In their research article, Baharnoori and colleagues have taken this hypothesis and asked, in a straightforward way, what the consequences of an immunological challenge on the developing brain might look like.  To evaluate this question, the team used a Sprague-Dawley rat model and injected pregnant females (intraperitoneally on embryonic day 16) with a substance known as lipopolysaccharide (LPS) which is known to mimic an infection and initiate an immune response (in a manner that would normally depend on the MHC loci found on 6p21-22).
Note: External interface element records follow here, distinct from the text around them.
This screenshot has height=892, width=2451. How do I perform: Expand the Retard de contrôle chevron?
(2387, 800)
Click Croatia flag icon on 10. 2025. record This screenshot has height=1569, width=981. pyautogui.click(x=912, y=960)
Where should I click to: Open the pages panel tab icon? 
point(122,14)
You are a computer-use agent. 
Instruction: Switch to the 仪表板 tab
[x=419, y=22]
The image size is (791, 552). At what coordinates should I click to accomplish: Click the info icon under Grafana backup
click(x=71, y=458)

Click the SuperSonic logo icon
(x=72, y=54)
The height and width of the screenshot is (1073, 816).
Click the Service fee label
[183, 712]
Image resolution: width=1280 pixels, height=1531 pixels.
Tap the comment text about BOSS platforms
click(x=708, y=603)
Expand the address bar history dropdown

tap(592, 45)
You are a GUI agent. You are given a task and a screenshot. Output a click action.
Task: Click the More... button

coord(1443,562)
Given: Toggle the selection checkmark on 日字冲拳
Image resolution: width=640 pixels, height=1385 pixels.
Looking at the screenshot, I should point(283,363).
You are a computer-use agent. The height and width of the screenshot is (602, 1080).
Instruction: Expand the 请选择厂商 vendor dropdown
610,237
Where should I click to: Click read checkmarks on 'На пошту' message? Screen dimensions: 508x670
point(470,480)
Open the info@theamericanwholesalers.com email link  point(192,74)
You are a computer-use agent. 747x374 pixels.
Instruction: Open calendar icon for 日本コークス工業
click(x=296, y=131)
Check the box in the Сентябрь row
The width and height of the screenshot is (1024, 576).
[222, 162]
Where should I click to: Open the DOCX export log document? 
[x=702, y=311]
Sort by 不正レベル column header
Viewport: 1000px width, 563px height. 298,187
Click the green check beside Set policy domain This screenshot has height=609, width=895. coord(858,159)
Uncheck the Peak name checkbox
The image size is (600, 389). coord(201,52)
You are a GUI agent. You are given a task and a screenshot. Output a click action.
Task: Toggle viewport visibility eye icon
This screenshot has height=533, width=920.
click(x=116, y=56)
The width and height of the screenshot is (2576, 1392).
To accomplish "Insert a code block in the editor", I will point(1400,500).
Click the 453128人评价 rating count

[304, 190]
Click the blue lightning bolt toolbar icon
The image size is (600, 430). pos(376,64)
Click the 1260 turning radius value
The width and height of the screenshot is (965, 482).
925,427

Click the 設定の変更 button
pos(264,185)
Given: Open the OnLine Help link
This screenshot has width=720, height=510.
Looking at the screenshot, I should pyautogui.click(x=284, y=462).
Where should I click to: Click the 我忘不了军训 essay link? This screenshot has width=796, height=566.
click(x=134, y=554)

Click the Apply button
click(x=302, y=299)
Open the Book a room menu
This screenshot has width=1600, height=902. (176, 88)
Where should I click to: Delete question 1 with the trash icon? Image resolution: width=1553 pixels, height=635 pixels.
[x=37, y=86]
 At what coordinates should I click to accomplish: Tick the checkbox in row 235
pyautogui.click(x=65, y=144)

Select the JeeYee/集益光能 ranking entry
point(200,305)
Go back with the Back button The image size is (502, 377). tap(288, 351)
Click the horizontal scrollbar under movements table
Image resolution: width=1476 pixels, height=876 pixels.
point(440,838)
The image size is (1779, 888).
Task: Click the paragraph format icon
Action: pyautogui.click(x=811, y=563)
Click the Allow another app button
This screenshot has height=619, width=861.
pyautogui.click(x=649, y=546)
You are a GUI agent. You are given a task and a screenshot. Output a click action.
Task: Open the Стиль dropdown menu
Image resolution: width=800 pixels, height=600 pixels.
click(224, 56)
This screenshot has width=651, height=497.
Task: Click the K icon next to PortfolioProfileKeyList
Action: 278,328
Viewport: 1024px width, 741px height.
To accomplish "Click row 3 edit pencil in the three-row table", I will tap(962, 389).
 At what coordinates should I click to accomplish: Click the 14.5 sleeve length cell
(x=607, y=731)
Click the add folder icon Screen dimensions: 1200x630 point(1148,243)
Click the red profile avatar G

Once the injections were made, the team was then able to assess the consequences to various aspects of brain and behavior.

In this paper, the team focused their analysis on the development of the frontal cortex and the hippocampus – 2 regions that are known to function poorly in schizophrenia.  They used a very, very focused probe of development – namely the overall shape, branching structure and spine formations on pyramidal cells in these regions – via a method known as Golgi-Cox staining.  The team presents a series of fantastically detailed images of single pyramidal cells (taken from postnatal day 10, 35 and 60) from animals who’s mothers were immunologically challenged and those who were unexposed to LPS.

Briefly, the team finds that the prenatal exposure to LPS had the effect of reducing the number of dendritic spines (these are the aspects of a neuron that are used to make synaptic connections with other neurons) in the developing offspring.  Other aspects of neuronal shape were also affected in the treated animals – basically amounting to a less branchy, less spiny – less connectable – neuron.  If that’s not a basis for a cognitive disorder than what else is?  Indeed, the authors point out that such spines are targets – in early development – for interneurons that are essential for long-range gamma oscillations that help distant brain regions function together in a coherent manner (something that notably does not happen in schizophrenia).

Thus, there is many a reason (54,000 strong) to want to better understand the neuro-immuno-genetic-developmental mechanisms that can alter neuronal structure.  Exciting progress in the face of recent genetic setbacks!